Member of Parliament, Lok Sabha
- In office 16 May 2014 – 23 May 2019
- Preceded by: Rewati Raman Singh
- Succeeded by: Rita Bahuguna Joshi
- Constituency: Allahabad

Member of Parliament, Lok Sabha
- In office 13 May 2004 – 16 May 2009
- Preceded by: Ram Sajeevan
- Succeeded by: R. K. Singh Patel
- Constituency: Banda

Personal details
- Born: 9 February 1945 Chitrakoot, United Provinces, British India
- Died: 9 April 2021 (aged 76) Delhi, India
- Party: Bhartiya Janata Party (1991–1998, 2014–2019) Samajwadi Party (1998–2014, 2019–2021)
- Profession: Industrialist Politician Philanthropist
- Website: www.shyamgroup.org

= Shyama Charan Gupta =

Indian politician (1945–2021)

Shyama Charan Gupta (9 February 1945 – 9 April 2021) was an Indian politician from the Bharatiya Janata Party, entrepreneur, and Member of Parliament representing Allahabad (Lok Sabha constituency) in the North Indian state of Uttar Pradesh. He was the founder of Shyama Group of companies, established in 1973.

== Early life and education ==

Shyama Charan Gupta was born in Unchadih, District Chitrakoot (Uttar Pradesh) on February 9, 1945. He was educated in a nearby village Manikpur till High School, completed Intermediate from Allahabad. His academic qualifications include B.A, LL.B. from Kanpur and Lucknow subsequently.

== Political career ==
Shyama Charan Gupta contested the parliamentary elections for the first time from Banda as an Independent candidate in 1984 and came third. His second parliamentary election was from Allahabad in 1991 on BJP ticket. He lost to Janata Dal's Saroj Dubey by 5,196 votes. In 1996, he campaigned for Murli Manohar Joshi only to challenge him in 1998 Lok Sabha elections as Samajwadi Party candidate. After losing the poll, he shifted to Banda (Lok Sabha constituency) in 1999 general elections. On 28 August 1989, he was elected as Mayor of Allahabad. He was elected the Mayor of Allahabad after a gap of 19 years, it was a prestigious election which he won as an independent candidate with the support of then Janta Dal. He emerged as a solid and a powerful Baniya Leader of Eastern UP during that time. In 2004, Shyama Charan was elected to the 14th Lok Sabha from Banda parliamentary constituency on the ticket of Samajwadi Party. He unsuccessfully fought from Phulpur in 2009 general election, losing to his Bahujan Samaj Party rival by a margin of less than 15,000 votes. In 2014 general election he won from Allahabad on a BJP ticket.
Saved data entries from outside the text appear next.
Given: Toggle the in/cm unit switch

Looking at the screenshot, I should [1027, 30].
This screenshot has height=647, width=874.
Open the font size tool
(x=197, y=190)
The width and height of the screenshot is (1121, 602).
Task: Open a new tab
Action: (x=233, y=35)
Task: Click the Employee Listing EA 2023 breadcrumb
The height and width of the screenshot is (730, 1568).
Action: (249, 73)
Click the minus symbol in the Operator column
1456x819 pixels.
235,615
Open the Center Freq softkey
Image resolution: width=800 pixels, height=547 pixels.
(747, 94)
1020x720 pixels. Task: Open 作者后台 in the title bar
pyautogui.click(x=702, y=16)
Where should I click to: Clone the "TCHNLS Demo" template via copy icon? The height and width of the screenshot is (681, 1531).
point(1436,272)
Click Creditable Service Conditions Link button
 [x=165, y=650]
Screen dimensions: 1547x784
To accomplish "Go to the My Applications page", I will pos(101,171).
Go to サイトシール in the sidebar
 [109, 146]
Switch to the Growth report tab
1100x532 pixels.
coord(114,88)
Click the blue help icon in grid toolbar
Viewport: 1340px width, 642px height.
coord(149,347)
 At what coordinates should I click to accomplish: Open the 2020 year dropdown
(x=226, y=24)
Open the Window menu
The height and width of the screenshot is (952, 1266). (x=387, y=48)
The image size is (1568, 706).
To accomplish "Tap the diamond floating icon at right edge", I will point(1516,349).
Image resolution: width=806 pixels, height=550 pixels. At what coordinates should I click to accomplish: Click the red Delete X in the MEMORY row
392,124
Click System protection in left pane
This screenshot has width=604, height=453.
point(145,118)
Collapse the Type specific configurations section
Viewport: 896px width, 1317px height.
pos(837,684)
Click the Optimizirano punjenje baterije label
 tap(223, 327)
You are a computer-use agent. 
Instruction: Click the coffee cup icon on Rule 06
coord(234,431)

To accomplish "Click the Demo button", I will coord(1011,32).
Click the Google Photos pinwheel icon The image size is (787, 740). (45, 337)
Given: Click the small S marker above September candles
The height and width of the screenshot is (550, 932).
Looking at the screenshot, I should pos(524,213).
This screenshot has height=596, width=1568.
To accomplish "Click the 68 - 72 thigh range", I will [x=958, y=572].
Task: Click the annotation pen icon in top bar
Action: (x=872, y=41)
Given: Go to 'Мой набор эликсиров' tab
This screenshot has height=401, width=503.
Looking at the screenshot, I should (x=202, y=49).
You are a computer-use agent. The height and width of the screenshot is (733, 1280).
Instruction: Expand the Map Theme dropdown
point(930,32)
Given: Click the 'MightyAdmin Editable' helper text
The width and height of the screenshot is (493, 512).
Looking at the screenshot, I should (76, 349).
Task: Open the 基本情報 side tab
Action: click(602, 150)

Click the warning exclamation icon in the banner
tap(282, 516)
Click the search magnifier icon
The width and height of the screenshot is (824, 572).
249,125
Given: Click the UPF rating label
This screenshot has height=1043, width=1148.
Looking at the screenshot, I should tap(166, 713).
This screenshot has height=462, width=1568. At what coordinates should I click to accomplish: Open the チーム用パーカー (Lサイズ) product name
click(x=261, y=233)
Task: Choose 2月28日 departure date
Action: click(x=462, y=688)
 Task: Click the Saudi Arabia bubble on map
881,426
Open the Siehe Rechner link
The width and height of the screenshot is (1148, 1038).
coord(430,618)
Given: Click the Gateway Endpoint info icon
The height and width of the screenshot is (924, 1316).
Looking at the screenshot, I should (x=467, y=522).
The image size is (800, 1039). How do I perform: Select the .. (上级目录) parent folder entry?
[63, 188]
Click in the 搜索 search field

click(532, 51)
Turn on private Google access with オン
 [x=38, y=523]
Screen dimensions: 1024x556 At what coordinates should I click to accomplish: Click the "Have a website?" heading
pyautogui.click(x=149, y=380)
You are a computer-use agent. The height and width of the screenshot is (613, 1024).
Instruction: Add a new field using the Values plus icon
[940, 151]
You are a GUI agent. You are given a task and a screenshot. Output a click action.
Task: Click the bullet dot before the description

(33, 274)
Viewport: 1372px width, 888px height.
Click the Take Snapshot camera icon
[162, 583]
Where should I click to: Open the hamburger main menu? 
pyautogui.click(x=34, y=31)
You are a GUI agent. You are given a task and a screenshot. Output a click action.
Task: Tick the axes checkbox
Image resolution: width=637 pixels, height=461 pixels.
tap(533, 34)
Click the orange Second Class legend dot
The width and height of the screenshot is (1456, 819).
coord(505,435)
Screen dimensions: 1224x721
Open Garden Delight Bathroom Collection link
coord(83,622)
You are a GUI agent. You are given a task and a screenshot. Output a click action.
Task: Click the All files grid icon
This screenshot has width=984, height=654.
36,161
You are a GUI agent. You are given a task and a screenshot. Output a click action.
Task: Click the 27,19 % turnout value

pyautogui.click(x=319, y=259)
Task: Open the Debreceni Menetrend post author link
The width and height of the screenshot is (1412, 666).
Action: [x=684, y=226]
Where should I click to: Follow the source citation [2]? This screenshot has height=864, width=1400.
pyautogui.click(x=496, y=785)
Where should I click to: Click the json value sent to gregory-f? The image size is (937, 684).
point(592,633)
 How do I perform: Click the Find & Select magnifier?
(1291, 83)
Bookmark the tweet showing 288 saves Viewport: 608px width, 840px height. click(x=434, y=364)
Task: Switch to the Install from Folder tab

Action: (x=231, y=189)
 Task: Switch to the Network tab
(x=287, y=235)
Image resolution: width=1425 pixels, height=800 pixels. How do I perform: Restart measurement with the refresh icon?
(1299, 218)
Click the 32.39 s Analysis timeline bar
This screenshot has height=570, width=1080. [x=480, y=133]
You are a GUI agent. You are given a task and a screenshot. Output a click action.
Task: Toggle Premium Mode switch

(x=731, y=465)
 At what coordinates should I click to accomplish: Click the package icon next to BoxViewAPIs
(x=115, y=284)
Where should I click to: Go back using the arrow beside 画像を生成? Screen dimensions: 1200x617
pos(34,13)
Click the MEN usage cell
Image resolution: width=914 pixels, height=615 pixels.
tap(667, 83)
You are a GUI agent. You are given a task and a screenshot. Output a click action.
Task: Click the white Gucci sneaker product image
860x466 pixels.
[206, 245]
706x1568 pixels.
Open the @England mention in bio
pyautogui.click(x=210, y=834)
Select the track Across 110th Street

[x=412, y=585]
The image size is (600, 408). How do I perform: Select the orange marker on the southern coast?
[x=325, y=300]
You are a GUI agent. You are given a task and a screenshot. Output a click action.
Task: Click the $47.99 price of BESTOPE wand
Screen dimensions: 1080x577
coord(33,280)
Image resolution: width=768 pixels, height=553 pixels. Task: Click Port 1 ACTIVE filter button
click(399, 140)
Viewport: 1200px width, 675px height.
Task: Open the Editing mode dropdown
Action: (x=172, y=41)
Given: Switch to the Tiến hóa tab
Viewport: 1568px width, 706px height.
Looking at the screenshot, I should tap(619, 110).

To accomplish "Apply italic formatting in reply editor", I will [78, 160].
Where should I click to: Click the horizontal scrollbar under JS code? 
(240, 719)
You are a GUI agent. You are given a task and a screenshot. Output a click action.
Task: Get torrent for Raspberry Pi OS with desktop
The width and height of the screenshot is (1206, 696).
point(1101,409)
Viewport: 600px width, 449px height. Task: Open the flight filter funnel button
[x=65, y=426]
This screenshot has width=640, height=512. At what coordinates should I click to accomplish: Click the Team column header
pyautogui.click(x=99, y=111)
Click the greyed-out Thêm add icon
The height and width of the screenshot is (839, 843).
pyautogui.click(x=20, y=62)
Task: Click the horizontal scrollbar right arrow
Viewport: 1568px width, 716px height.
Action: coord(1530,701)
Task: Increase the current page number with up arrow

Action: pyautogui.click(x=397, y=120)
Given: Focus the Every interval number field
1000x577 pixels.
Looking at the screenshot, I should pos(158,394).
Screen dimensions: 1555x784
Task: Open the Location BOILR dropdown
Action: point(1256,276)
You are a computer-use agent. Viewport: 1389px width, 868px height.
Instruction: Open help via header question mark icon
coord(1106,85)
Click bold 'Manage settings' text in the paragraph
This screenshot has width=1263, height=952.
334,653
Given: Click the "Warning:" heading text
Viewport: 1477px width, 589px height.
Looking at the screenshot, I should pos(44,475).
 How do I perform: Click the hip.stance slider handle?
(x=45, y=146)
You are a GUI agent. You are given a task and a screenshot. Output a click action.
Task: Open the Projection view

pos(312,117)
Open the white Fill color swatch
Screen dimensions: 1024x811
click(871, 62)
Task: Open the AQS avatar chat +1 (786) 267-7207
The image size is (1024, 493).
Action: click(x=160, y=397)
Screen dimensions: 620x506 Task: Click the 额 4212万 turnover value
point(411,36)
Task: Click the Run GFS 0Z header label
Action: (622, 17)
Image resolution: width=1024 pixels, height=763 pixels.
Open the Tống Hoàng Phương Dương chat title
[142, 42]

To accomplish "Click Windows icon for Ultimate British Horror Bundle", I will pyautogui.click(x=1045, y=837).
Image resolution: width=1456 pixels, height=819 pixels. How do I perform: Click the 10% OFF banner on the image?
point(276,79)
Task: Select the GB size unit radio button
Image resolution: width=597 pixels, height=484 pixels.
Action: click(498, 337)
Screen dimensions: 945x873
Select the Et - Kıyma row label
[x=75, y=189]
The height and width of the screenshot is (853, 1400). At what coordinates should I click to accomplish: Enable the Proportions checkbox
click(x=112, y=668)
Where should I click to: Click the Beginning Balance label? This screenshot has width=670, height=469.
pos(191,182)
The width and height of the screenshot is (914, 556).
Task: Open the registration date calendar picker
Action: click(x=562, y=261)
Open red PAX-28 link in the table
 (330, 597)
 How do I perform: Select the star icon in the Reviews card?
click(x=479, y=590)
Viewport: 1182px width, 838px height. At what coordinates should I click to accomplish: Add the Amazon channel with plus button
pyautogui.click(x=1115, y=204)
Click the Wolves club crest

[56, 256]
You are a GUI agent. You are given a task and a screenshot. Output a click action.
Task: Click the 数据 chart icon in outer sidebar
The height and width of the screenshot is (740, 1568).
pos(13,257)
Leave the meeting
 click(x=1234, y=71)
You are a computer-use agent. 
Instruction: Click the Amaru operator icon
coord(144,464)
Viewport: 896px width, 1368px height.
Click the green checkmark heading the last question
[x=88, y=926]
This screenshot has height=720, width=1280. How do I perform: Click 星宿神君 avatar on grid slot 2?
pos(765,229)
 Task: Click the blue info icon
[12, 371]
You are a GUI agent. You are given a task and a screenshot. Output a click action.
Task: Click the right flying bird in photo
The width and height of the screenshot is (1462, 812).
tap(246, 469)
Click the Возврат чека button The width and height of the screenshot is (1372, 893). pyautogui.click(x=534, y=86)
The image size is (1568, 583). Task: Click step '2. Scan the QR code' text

Gupta dropped hints of his dissatisfaction with Mulayam Singh Yadav’s party when one of his sons joined the Bhartiya Janata Party in January, 2014, reportedly at his insistence. He resigned from Samajwadi Party and joined BJP to contest the 2014 Lok Sabha election from Allahabad. He won the elections getting 313,772 votes, a margin of 62,009 votes over incumbent MP Rewati Raman Singh of the SP.
He was a member in the Committee on Finance, Committee for the Ministry of Mines & Steel, Committee on Subordinate Legislation.
Also previously during his tenure as Member of Parliament from Banda, between 2004 and 2009, he was on the Standing Committee of Finance and on the Consultative Committee of Food Processing.

== Business career ==
He established Shyama Group of companies in 1973, which was involved in Bidi manufacturing and has stakes in hospitality and real estate sectors.

== Personal life ==
Shyama Charan Gupta was married to Jamunotri Gupta.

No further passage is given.